Так же и в области журналистики возникает набор приемов: насмешек, иносказаний, скрытых значений в так называемой «бессловесной речи», то есть в выступлениях ораторов, где используются мимика и жестикуляция, доступные пониманию оппозиционно настроенных слоев. К таким трюкам относится и искусство читать между строк, понимать тайную мысль, выраженную ненавязчиво и незаметно для цензуры. Чувство юмора и техника восприятия тут принимаются в расчет, поскольку они передаются из поколения в поколение. Это особое осмысление слов проникает в разговорный язык низших социально-бесправных слоев народа (слэнг, арго, жаргон и т. д.).
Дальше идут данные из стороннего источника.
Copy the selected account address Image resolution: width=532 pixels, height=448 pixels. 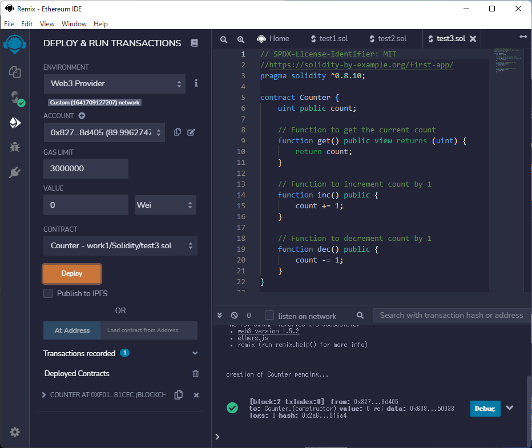(178, 132)
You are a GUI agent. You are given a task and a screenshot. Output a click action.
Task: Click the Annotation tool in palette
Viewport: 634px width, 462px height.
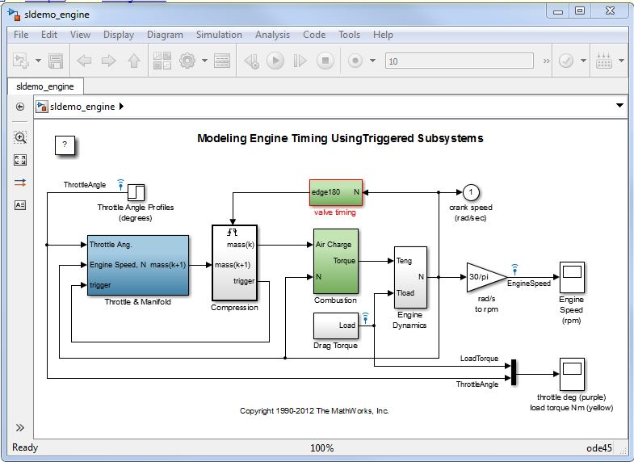point(20,204)
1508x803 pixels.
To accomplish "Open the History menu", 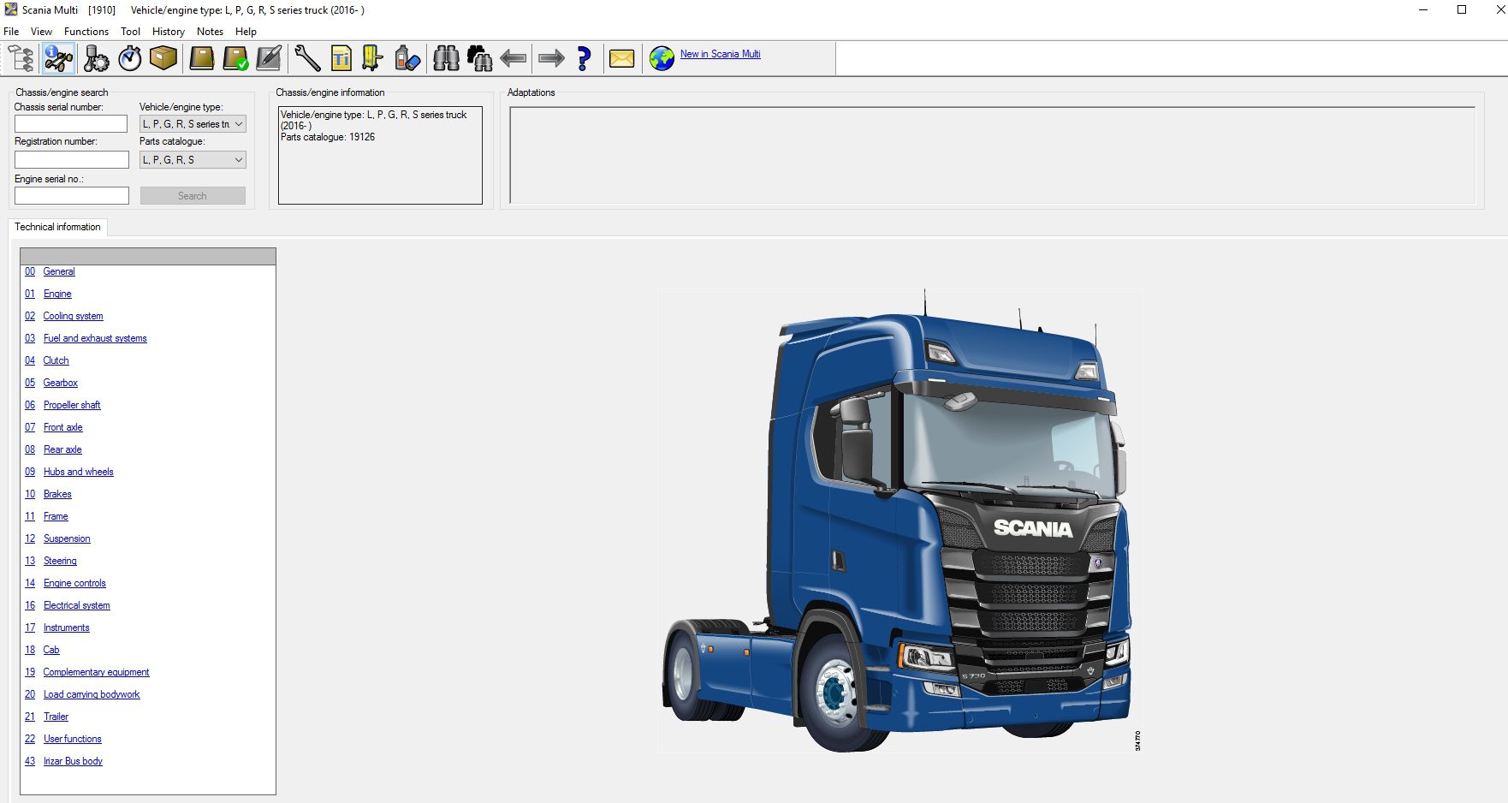I will pyautogui.click(x=168, y=31).
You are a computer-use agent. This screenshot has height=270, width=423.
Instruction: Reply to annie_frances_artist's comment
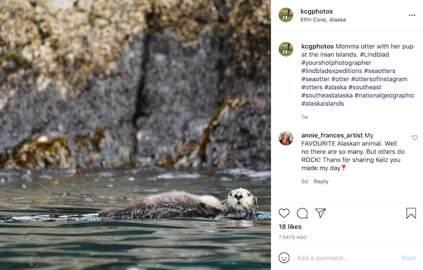321,181

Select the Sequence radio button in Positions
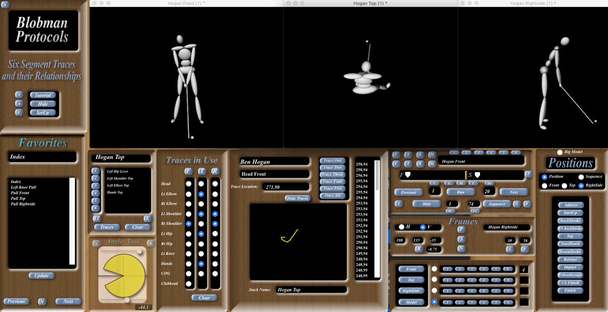tap(581, 177)
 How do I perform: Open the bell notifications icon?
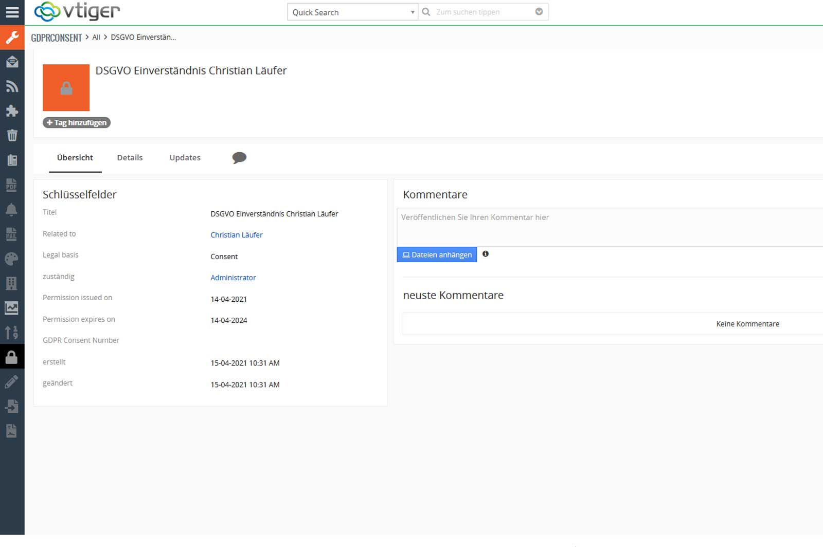click(x=12, y=210)
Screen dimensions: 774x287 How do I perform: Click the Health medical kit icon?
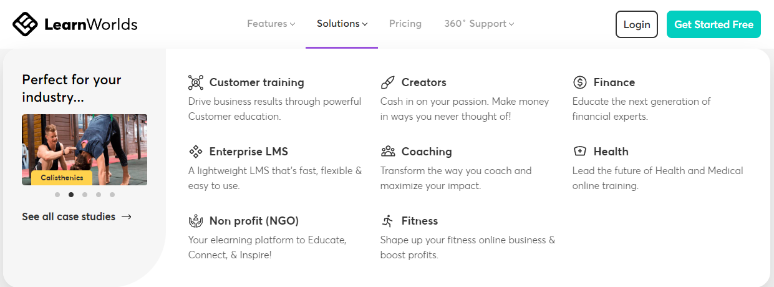tap(580, 152)
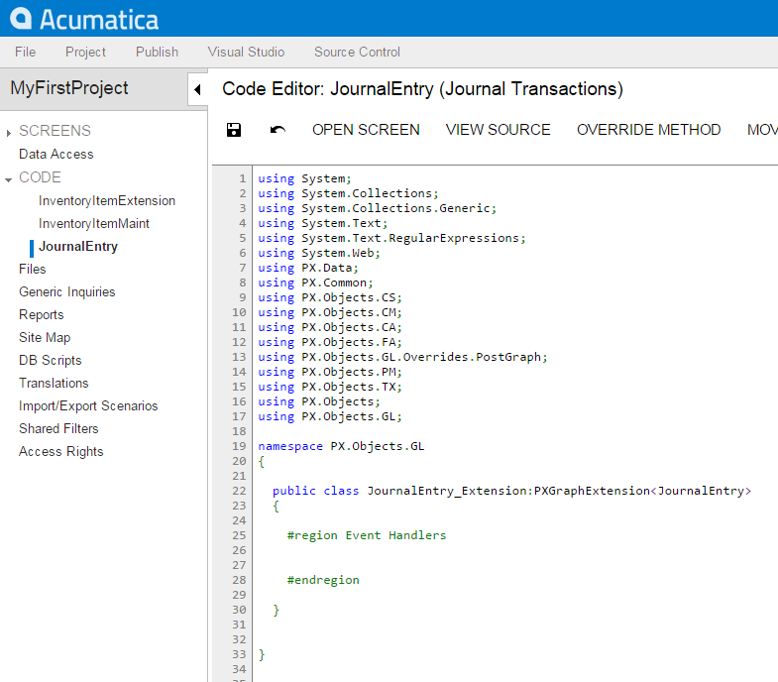Click the OPEN SCREEN button
778x682 pixels.
(x=366, y=130)
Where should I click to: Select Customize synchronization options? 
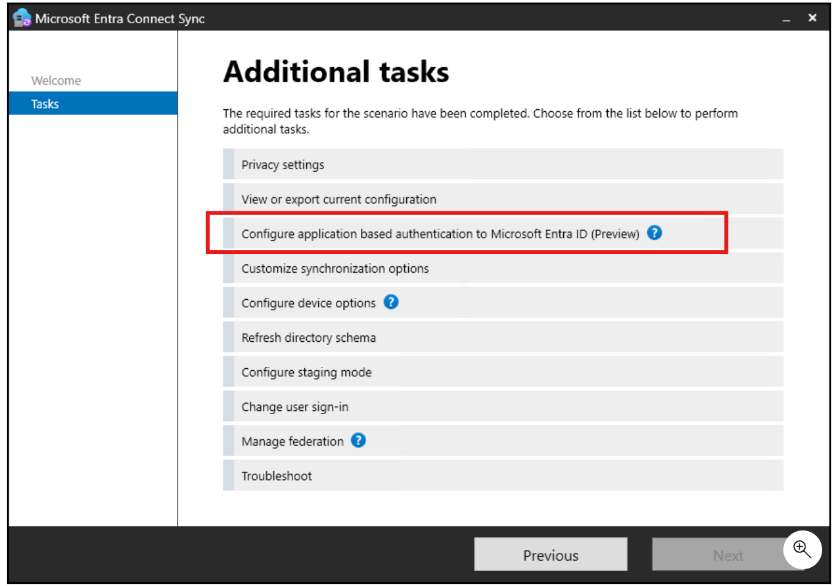[x=452, y=268]
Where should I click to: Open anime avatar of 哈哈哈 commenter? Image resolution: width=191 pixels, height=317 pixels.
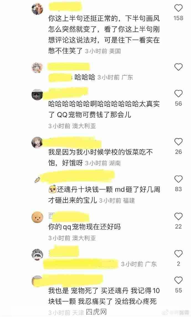[38, 68]
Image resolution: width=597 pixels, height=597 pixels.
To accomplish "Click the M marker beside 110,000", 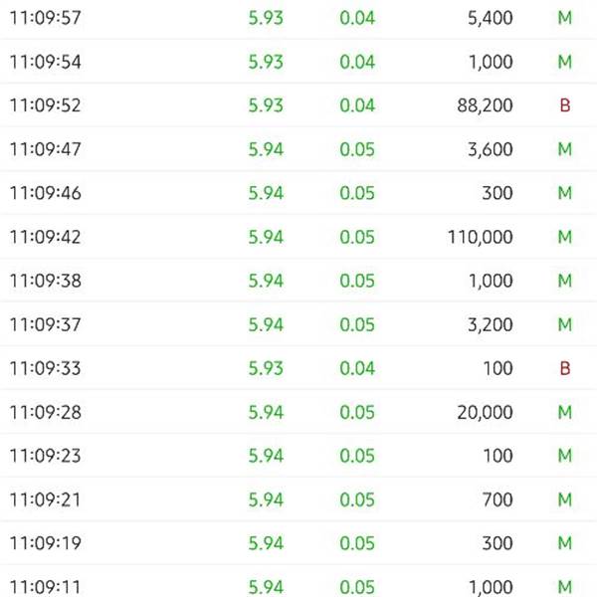I will [565, 237].
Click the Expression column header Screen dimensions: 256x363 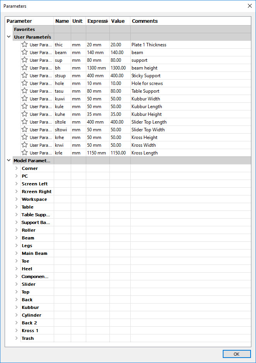click(97, 21)
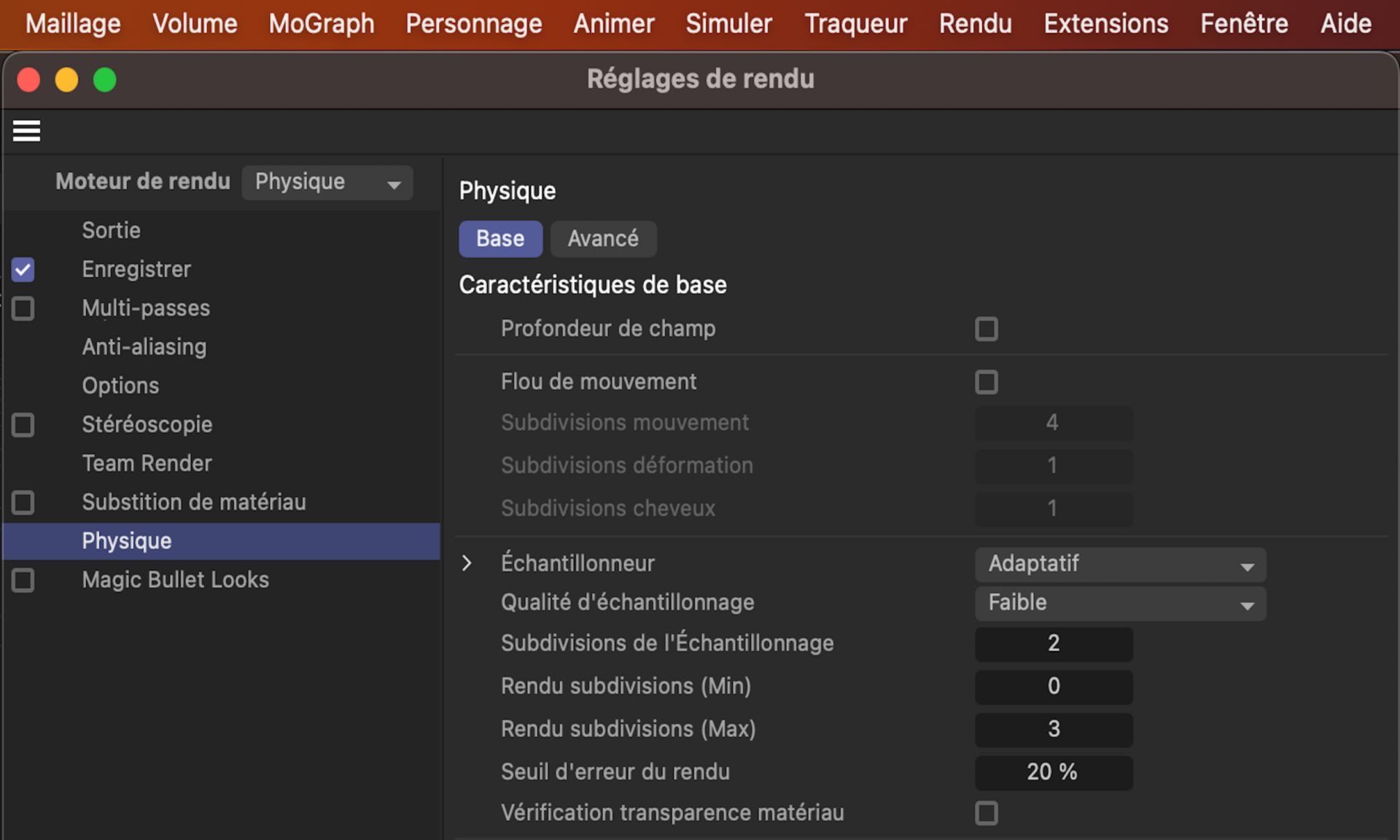Select Sortie in the sidebar

[111, 230]
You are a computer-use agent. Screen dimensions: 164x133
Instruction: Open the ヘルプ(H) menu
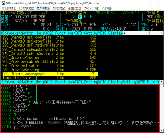click(x=107, y=8)
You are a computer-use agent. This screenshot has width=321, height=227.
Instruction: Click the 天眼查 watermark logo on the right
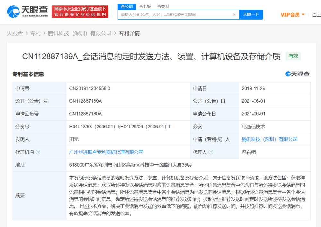[x=298, y=74]
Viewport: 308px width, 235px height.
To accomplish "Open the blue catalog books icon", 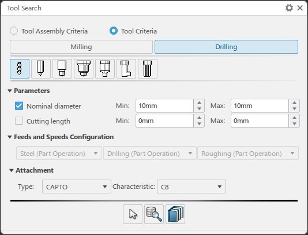I will (x=175, y=214).
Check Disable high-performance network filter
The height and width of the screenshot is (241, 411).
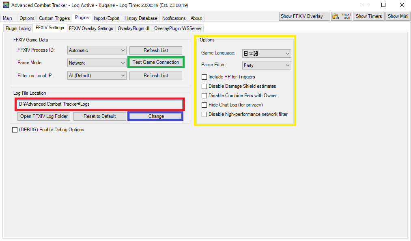coord(204,114)
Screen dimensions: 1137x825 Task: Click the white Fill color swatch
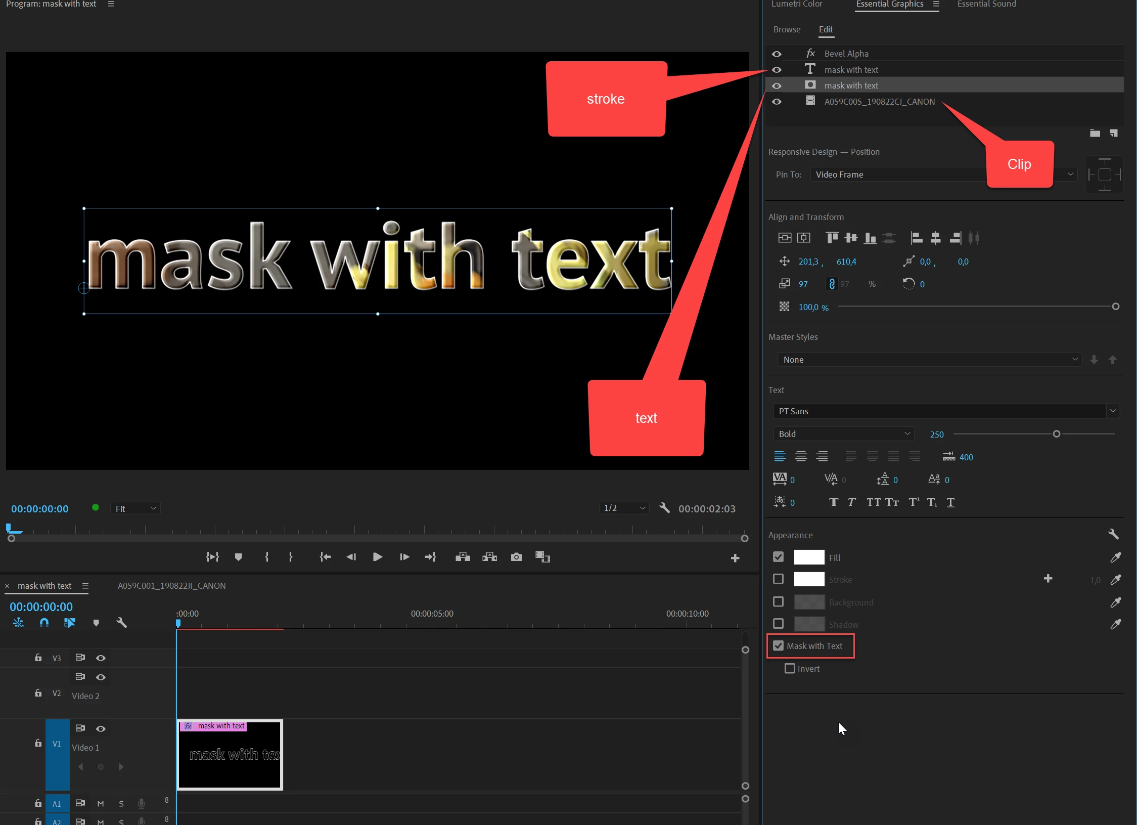point(809,557)
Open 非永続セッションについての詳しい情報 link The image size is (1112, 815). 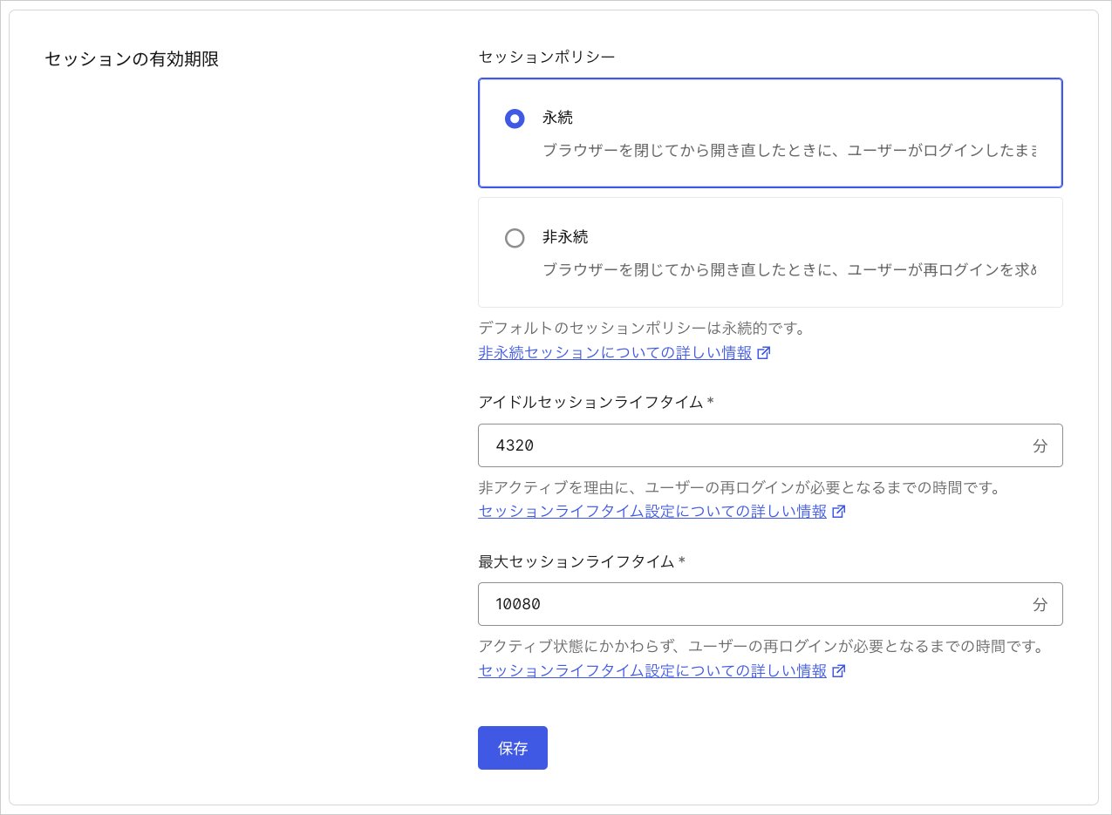click(x=615, y=352)
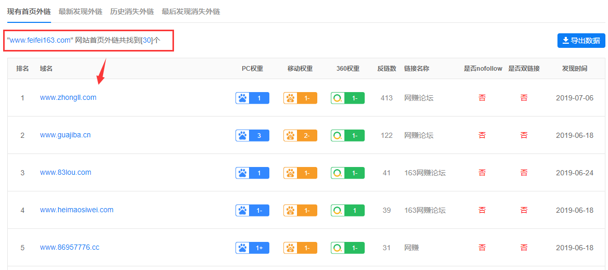Open the www.guajiba.cn domain link
The height and width of the screenshot is (270, 608).
pyautogui.click(x=65, y=135)
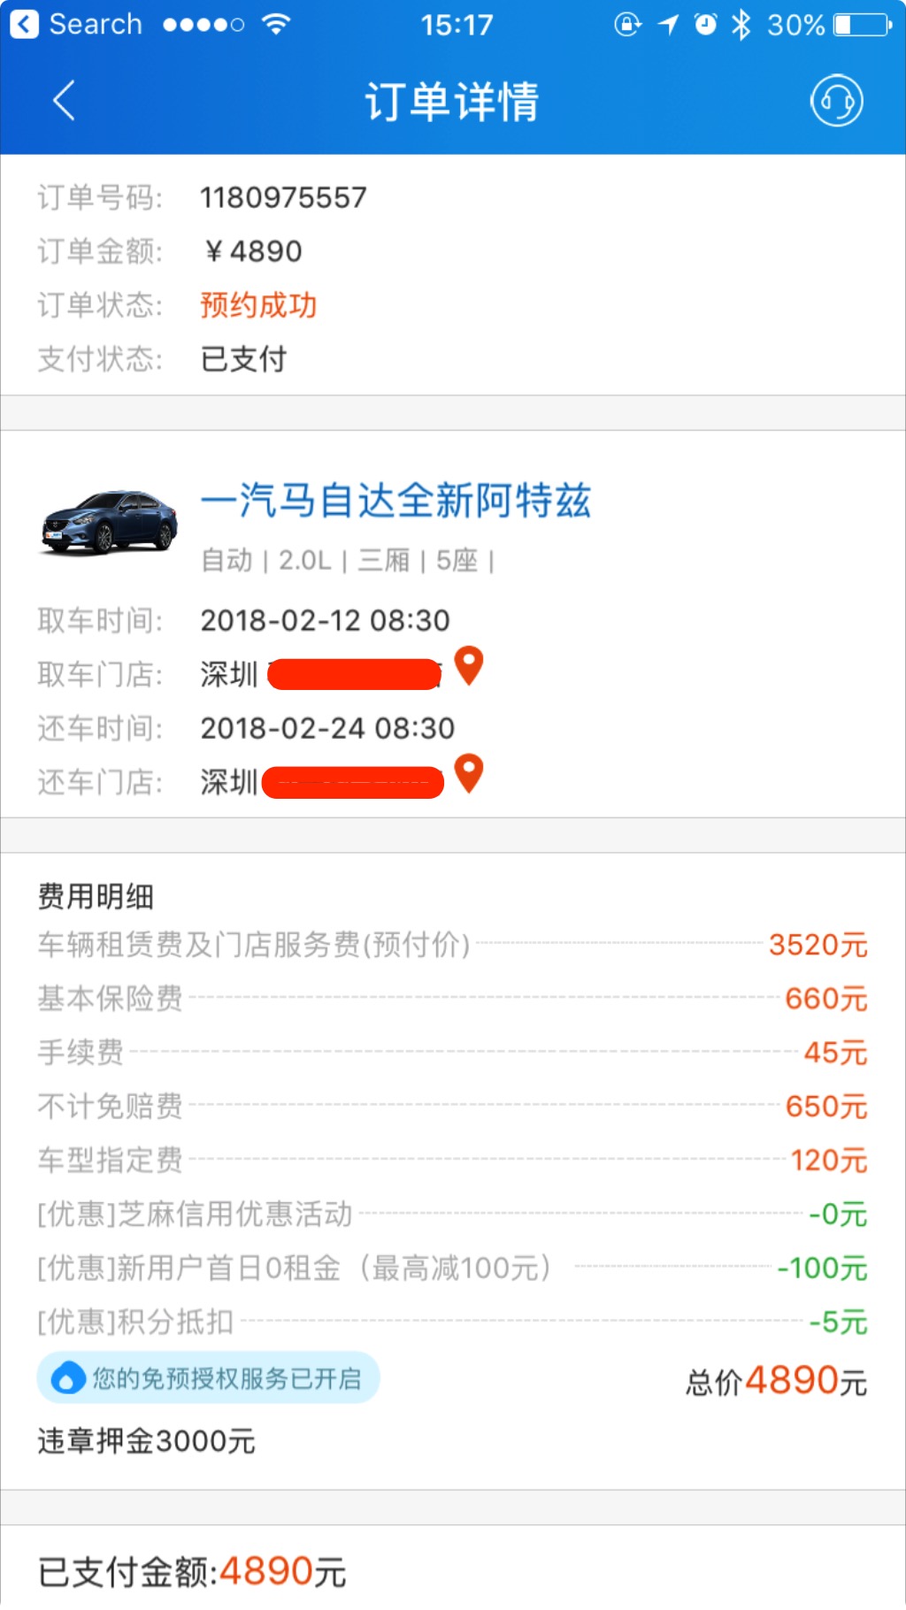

Преувеличенным весельем пражский народ вознаграждает себя за тоску и сознание безысходности. Любовь к повседневной действительности проявляется в самоустранении и безучастности по отношению к «великим» событиям и в то же время в усиленном внимании к речи. Преувеличенное дружелюбие и склонность к словесным контактам, характерным для простого народа, являются единственной автономной сферой свободы; они возмещают недостаток прав, в котором Австро-Венгерская монархия отказывала чешскому народу.
Гашек, пражский Тиль Уленшпигель, обнаруживает редкостное знание этой области чешской действительности и открывает в ней поэтику, которая позволяет соединить резко карикатурные наблюдения с непосредственным весельем. В обстановке кафешантанов, кабаре, певческих кружков, среди богемных собутыльников он развивает особый вид рассказа, трактирную импровизацию и байку. Он извлекает из пучины забвения выразительные средства языка и оттачивает метафорические свойства куплета, слэнга, народного анекдота.
Из атмосферы пражских народных забав и развлечений он извлекает свое искусство сжатого, точного, лаконичного рассказа, стремясь к обнаружению своеобразной народной мифологии.